Il ritiro di Jack Draper dall’ATP 500 di Barcellona per un problema al ginocchio ha acceso subito le preoccupazioni, e tra i primi a commentare la notizia c’è stato Andy Roddick, che nel suo podcast Served ha analizzato la situazione del britannico soffermandosi soprattutto sui rischi legati agli infortuni ripetuti.
“Quello che non vuoi vedere è questa alternanza di stop e ripartenze per un giocatore così talentuoso”, ha spiegato l’ex numero uno del mondo. “Parliamo di uno che, tra gennaio e maggio dello scorso anno, era forse il terzo miglior giocatore al mondo. Non è una follia dirlo. Quando senti queste notizie, speri solo che non diventi una cosa cronica e che tutto si risolva tornando in salute”.
Draper, dopo il ritiro, aveva affidato ai social un messaggio carico di amarezza: “Ho provato a restare positivo e a dare tutto negli ultimi mesi. Ci vorrà tempo, ma lavorerò per uscirne. Grazie per il supporto”. Parole che, secondo Roddick, lasciano intuire una situazione da monitorare con attenzione: “Non sappiamo ancora cosa sia esattamente, ma non sembra qualcosa da cui rientri in una o due settimane”.

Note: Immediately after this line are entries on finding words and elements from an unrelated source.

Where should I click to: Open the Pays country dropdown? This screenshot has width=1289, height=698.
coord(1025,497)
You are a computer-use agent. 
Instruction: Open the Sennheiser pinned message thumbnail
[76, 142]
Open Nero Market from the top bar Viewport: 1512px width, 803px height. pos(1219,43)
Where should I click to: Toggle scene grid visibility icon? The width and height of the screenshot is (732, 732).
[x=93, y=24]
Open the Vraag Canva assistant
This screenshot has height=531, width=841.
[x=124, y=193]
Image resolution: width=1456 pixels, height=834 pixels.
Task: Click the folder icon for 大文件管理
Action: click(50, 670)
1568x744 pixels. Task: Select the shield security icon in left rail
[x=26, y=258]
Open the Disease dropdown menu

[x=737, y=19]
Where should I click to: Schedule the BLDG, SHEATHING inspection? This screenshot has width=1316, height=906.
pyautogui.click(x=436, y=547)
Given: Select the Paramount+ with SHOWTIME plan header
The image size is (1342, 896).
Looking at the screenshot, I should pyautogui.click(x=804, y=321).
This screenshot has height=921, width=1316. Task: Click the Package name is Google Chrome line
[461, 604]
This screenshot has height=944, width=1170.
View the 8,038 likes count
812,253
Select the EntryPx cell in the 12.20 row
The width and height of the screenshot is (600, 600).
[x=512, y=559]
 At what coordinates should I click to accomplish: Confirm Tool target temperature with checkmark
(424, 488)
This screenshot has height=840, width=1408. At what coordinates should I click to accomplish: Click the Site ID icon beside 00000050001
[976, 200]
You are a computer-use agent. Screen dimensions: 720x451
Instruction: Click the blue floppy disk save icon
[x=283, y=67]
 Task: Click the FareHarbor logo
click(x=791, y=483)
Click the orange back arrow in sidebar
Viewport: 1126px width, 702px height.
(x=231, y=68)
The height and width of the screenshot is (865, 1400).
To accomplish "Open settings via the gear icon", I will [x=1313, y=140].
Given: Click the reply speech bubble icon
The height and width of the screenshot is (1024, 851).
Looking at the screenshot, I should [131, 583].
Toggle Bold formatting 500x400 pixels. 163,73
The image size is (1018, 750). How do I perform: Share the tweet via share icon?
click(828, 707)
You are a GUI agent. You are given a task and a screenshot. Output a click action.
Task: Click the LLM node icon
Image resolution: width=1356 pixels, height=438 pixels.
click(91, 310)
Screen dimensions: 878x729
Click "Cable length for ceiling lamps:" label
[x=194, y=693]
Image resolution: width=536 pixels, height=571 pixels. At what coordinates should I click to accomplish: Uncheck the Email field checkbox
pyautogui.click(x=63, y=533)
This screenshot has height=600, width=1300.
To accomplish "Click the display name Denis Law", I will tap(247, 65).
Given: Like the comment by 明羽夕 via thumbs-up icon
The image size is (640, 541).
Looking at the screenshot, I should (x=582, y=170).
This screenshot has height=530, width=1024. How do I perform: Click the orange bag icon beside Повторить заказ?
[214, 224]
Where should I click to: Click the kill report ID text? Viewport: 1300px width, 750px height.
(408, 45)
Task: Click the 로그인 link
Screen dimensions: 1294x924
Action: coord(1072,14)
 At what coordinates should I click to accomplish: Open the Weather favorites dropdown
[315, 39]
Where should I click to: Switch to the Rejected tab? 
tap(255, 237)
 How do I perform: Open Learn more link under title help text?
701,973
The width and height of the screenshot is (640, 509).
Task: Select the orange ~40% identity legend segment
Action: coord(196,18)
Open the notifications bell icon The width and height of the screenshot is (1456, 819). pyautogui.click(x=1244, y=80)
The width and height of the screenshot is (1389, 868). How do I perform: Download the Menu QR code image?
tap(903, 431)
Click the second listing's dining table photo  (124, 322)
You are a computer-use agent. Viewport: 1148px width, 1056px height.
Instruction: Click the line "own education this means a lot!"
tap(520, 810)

Il tema, però, va oltre il singolo infortunio perché, per Roddick, il vero rischio è mentale: “Non si tratta solo di recuperare da un problema fisico. Quando entri in questo ciclo di stop e ripartenze diventa tutto più complicato. Provi a tornare, poi ti fermi di nuovo, poi ci riprovi. Questo logora molto, anche più di un infortunio lungo ma definito”.
Un concetto che l’americano amplia facendo un paragone con altri giocatori: “È diverso da chi, come Holger Rune, ha un infortunio grave e sa che starà fuori otto o nove mesi. In quei casi ti ‘stacchi’ e lavori per tornare. Qui invece sei sempre in bilico: magari pensi di rientrare, poi non ce la fai, poi succede altro. È mentalmente durissimo”.
Infine, l’ex campione sottolinea anche un altro aspetto spesso sottovalutato: “Quando entri nel circolo degli infortuni, tendono a ripresentarsi. Non necessariamente nello stesso punto, ma perché il corpo si adatta, compensi senza accorgertene. Magari proteggi un ginocchio e finisci per sovraccaricare un’altra zona”.